10. 国民すべてのためにつくられ、運営される政府を支持しましょう。

良心を持たない邪悪(じゃあく)な人たちやグループは、政府の権力を奪(うば)い、その権力を自分たちの利益のために使うことがあります。

自分たちの利益しか考えていない個人やグループのためだけに組織され、動かされている政府は、その社会の寿命(じゅみょう)を短くしてしまいます。これにより、国民すべての生存が危険にさらされます。そうして利益を得ようとする人たちでさえも危険にさらされます。こういった政府の崩壊(ほうかい)は歴史上いたるところに見られます。

そのような政府に対する反抗は、単に暴力行為をさらに引き起こしてしまうのが常です。

しかし、前述のような権力の乱用が広まっているときは、慎重(しんちょう)なやり方で抗議(こうぎ)することができます。そのような政府を積極的に支持する必要はないのです。違法なことを行わなくても、単に協力するのをやめるだけでいいのです。そうすれば、最終的に改善をもたらすことが可能になります。この本が書かれている今でさえ、世界のいくつかの政府は崩壊しつつあります。それは単に国民が、協力しないことによって無言で異議を唱えているからです。このような政府は危険な状態にあります。というのは、こうした政府は予期せぬ不運にみまわれ、吹き飛ばされてしまうかもしれないからです。
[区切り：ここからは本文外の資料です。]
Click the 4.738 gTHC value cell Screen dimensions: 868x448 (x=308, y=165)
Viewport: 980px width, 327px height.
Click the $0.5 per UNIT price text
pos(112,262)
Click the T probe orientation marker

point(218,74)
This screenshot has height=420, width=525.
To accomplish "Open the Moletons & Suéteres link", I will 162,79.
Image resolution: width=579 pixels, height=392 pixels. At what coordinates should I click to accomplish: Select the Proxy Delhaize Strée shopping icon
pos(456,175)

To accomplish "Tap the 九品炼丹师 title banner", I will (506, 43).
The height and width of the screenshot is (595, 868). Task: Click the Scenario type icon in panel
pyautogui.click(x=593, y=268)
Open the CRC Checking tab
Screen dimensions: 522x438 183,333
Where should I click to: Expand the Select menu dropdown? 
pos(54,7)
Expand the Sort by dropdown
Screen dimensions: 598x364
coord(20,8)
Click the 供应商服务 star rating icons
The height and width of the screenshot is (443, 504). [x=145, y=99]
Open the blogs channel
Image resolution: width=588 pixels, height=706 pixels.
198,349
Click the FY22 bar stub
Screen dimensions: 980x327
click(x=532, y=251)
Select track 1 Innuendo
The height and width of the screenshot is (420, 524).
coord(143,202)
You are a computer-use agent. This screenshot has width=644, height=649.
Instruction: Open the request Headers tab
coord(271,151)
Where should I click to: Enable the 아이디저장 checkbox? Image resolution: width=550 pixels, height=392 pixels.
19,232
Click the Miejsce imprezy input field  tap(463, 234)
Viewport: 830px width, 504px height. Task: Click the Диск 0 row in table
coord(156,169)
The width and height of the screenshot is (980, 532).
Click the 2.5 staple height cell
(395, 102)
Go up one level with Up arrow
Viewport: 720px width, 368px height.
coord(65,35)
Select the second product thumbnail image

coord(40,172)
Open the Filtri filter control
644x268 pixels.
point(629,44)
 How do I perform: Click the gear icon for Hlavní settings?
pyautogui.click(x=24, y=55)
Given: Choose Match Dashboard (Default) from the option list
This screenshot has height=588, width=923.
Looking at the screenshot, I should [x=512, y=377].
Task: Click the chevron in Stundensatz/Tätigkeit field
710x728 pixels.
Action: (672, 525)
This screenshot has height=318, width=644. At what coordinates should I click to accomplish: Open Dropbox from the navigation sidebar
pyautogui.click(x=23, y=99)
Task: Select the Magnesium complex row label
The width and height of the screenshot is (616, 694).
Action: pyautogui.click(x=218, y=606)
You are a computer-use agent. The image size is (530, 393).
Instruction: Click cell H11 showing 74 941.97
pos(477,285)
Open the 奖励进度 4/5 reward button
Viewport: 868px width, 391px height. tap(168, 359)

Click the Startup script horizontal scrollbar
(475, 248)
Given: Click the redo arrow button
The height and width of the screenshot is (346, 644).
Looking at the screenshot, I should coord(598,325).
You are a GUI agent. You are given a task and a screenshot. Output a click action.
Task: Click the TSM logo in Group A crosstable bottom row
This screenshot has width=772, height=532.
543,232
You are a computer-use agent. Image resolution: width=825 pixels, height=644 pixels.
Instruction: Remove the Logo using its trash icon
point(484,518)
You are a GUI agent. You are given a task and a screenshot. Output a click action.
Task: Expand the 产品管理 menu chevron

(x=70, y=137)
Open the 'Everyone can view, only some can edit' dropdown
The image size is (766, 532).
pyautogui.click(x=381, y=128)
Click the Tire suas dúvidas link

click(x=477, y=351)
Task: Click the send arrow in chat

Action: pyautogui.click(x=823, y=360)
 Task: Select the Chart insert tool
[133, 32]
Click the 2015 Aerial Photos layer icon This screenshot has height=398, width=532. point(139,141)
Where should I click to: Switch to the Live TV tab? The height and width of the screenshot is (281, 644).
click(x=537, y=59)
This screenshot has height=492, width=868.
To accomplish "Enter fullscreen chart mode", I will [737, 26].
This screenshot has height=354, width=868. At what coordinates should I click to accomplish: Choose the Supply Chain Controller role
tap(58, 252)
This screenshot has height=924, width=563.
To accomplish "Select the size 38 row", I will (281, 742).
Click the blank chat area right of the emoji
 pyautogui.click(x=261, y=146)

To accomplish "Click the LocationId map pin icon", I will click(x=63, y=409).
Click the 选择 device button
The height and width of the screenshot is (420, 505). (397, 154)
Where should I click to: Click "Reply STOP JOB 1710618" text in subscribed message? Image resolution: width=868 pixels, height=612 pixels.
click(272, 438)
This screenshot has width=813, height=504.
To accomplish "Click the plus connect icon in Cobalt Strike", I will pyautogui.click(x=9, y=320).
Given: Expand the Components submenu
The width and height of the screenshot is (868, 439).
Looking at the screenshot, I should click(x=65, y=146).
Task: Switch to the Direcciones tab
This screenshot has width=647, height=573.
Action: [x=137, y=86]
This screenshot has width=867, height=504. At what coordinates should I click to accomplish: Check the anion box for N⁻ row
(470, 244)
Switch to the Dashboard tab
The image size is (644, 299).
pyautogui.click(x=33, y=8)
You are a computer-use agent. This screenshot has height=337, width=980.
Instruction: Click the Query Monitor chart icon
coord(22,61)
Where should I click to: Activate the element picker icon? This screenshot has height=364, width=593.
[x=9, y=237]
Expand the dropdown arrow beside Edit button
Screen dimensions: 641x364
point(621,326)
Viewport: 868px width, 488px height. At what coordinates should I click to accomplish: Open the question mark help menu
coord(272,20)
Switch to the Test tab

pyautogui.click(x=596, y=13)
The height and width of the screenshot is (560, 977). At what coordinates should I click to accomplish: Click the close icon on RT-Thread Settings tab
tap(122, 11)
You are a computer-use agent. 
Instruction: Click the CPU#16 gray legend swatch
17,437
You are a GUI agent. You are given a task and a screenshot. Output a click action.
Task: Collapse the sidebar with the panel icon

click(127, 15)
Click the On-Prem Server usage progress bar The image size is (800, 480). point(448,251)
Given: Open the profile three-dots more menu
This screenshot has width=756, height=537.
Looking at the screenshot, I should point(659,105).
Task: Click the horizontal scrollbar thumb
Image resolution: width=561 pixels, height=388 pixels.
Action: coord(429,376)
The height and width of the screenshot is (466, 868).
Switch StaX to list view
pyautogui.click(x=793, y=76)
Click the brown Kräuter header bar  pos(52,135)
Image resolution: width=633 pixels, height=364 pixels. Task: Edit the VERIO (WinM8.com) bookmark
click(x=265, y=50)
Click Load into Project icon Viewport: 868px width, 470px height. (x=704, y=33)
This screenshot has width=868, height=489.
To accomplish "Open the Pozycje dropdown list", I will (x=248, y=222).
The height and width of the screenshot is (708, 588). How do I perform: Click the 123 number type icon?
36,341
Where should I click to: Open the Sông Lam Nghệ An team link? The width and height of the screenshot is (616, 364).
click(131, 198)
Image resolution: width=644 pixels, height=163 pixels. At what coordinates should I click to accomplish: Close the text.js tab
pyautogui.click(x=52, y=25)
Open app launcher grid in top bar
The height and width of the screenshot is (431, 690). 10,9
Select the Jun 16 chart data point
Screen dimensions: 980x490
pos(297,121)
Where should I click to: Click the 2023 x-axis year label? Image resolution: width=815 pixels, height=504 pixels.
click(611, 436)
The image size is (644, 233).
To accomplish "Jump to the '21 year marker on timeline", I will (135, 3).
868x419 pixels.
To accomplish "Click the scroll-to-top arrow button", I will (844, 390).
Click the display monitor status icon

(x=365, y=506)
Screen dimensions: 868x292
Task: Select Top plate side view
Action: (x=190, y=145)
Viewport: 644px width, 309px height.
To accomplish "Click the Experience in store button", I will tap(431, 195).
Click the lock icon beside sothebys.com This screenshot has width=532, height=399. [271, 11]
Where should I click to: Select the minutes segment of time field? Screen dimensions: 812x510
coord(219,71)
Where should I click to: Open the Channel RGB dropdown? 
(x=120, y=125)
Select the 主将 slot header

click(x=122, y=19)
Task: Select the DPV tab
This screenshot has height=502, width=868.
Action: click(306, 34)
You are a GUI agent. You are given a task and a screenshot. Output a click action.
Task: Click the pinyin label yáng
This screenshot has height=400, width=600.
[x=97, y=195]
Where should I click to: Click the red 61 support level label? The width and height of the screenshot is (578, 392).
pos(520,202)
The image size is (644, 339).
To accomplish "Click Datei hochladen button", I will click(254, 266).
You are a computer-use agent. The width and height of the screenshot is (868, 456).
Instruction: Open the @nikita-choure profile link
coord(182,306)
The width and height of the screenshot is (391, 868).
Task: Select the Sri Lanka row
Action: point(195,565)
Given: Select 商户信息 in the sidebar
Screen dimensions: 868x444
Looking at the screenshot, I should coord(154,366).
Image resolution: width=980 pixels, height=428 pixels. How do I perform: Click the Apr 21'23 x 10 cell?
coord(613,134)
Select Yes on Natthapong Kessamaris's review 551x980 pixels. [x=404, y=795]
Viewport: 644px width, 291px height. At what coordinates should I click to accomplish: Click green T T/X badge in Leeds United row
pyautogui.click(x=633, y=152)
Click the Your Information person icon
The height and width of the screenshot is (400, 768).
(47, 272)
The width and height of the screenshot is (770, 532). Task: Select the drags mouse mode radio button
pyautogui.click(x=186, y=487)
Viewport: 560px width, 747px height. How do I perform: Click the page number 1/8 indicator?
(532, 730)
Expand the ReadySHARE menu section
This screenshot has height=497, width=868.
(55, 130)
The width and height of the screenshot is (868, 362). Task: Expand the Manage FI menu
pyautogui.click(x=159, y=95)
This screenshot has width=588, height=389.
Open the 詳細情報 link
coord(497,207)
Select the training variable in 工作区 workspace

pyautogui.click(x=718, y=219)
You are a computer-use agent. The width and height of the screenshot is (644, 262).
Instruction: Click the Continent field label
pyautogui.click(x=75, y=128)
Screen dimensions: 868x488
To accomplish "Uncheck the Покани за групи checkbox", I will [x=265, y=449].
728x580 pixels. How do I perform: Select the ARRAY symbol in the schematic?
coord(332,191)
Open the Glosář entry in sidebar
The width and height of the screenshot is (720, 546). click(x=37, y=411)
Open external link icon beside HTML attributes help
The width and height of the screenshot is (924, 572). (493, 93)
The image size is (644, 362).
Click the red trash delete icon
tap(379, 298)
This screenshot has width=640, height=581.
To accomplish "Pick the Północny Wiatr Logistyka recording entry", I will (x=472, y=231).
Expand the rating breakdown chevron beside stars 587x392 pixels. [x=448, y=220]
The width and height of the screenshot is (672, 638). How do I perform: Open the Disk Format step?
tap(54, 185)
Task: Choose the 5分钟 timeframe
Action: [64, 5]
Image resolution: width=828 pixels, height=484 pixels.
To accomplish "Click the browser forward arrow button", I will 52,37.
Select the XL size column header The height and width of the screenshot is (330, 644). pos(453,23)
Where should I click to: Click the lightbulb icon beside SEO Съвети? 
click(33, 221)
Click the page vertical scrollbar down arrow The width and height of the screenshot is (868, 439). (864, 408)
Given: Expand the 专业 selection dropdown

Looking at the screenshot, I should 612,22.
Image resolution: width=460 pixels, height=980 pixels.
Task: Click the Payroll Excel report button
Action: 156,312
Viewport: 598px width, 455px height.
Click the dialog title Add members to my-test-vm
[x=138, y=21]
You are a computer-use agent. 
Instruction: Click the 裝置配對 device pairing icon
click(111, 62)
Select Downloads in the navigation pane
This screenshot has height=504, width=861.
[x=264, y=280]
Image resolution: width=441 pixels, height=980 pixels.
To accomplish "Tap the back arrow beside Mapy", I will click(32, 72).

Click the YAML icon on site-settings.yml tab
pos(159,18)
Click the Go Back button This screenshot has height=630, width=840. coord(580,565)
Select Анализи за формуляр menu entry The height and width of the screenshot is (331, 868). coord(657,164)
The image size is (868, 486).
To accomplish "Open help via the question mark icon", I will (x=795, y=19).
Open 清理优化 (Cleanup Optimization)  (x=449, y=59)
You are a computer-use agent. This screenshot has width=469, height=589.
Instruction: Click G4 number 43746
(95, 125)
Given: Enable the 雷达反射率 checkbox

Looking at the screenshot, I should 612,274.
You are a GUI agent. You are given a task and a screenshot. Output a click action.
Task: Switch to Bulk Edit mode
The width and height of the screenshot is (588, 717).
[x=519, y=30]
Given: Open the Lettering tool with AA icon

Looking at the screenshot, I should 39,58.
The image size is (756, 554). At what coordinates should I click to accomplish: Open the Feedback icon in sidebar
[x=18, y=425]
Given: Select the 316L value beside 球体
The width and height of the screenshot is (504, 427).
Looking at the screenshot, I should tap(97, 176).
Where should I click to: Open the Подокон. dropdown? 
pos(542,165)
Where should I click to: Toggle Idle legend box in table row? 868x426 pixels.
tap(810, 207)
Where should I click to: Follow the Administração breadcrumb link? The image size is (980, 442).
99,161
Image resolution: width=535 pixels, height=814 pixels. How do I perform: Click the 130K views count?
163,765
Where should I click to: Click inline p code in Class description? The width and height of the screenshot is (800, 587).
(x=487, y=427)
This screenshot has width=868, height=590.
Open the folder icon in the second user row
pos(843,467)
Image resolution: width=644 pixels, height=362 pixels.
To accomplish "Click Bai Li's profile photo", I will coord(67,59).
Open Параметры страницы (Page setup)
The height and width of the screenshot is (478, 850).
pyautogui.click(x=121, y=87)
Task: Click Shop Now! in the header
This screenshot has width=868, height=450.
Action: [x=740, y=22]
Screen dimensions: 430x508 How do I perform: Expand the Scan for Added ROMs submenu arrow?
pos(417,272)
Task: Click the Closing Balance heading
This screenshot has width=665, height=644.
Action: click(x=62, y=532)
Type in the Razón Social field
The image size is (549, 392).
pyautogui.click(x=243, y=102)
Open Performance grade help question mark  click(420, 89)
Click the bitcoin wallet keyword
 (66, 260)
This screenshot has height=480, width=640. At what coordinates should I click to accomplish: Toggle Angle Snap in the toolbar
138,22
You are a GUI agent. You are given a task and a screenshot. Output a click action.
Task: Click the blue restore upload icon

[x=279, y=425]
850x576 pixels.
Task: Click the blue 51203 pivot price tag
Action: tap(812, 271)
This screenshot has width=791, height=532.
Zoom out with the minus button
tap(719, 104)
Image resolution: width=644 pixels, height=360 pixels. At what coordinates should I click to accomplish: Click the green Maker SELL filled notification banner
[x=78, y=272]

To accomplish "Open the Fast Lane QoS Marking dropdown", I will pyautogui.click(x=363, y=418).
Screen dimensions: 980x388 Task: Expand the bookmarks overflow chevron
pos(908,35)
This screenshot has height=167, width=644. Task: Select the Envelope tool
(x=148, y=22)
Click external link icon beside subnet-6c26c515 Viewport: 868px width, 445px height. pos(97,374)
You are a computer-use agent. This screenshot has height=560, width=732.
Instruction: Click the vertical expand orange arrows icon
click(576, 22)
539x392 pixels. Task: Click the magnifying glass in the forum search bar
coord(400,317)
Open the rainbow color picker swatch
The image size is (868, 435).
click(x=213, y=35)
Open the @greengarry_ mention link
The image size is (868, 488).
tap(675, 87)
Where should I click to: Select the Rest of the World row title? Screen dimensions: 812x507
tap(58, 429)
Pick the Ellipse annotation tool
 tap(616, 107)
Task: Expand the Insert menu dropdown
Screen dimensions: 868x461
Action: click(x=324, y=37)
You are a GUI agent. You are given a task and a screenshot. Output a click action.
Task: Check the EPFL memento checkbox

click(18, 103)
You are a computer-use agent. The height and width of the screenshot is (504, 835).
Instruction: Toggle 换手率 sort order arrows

一方、明らかに、政府が何らかの圧力団体や正気でない独裁者のためではなく、すべての国民のために一生懸命(けんめい)働いているのであれば、人はできる限りその政府を支持するべきです。

「政治学」と呼ばれる分野があります。学校では、これを主に「公民」として教えていますが、それは単に、現在ある政治的な組織がどのように組み立てられているかを教えているだけです。本来の「政治学」という分野は、政治経済学、政治哲学(てつがく)、政治権力など、さまざまな項目(こうもく)に分けられます。「政治学」という分野、また国家を治める方法はかなり精密なもので、それは専門科学のひとつと言ってもいいでしょう。問題を引き起こすことのない、より良い政府を持つことに関心があるなら、学校で早いうちからそれを教えるように提案するべきです。その分野について書物を読むこともできます。見慣れない単語を辞書で引いて調べれば、政治はそれほど難しい学問ではありません。

結局、国家のために汗を流し、戦い、血を流すのは、国民やそのオピニオン・リーダーたちです。政府は血を流すことなどできませんし、ほほえみすら浮かべることもできません。政府は単に人の持っている考えにすぎないのです。生きているのは個人、つまりあなたなのです。

専制政治による抑圧のもとでは、
しあわせへの道を歩むのは難しくなります。
国民すべてのためにつくられ、
運営されている良い政府によって、
その道が進みやすくなることは知られています。
そのような政府ができたら、それは支持されるべきです。